Mon, August 11, 2:00 to 3:30pm, East Tower, Hyatt Regency Chicago, Floor: Concourse Level/Bronze, Randolph 2

Abstract

Personal narratives tend to be discussed in one of two general ways in sociology: either as public manifestations of beliefs and attitudes, distinct from social action, or as performances or “speech acts” structured by particular institutional contexts. A more recent wave of scholarship has proposed integrating these perspectives through examination and comparison of narrative structure in contexts of “hyperprojectivity”: that is, sites that are “somewhat removed from the flow of day to-day activity, in which the explicit purpose of talk is to locate problems, visualize alternative pathways, and consider their consequences and desirability”(Mische 2014, 454).

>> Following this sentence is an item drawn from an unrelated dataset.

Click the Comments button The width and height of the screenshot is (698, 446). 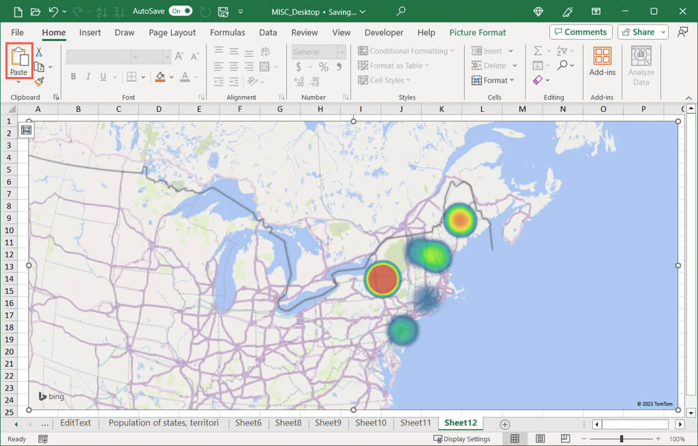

Here otherwise ‘fragmentary’, subconscious narratives become explicit objects of discussion and negotiation. Research in this vein has imagined these sites to be those of collective deliberation, like public policy fora. I build upon this work through empirical examination of narrative structure in a site of ‘hyperprojective’ individual storytelling: an archive of 10,058 personal appeals to Warren Buffett and his sister, Doris, 2006 and 2016, from people all over the United States who were seeking monetary assistance. I propose that variation in letter writers’ stories can be meaningfully characterized by their ‘tellability’, which Ryan (1991) proposes is an emergent property of stories that dramatize the intersection of possible narrative pathways projected by focal characters (and by the reader, on their behalf) and how those pathways are in fact realized in the story. I draw upon new computational methods to identify the structural signature of tellability in letter writers’ stories. Finally, I examine how this signature is associated with letters’ substantive foci and with sociodemographic features of letter writers.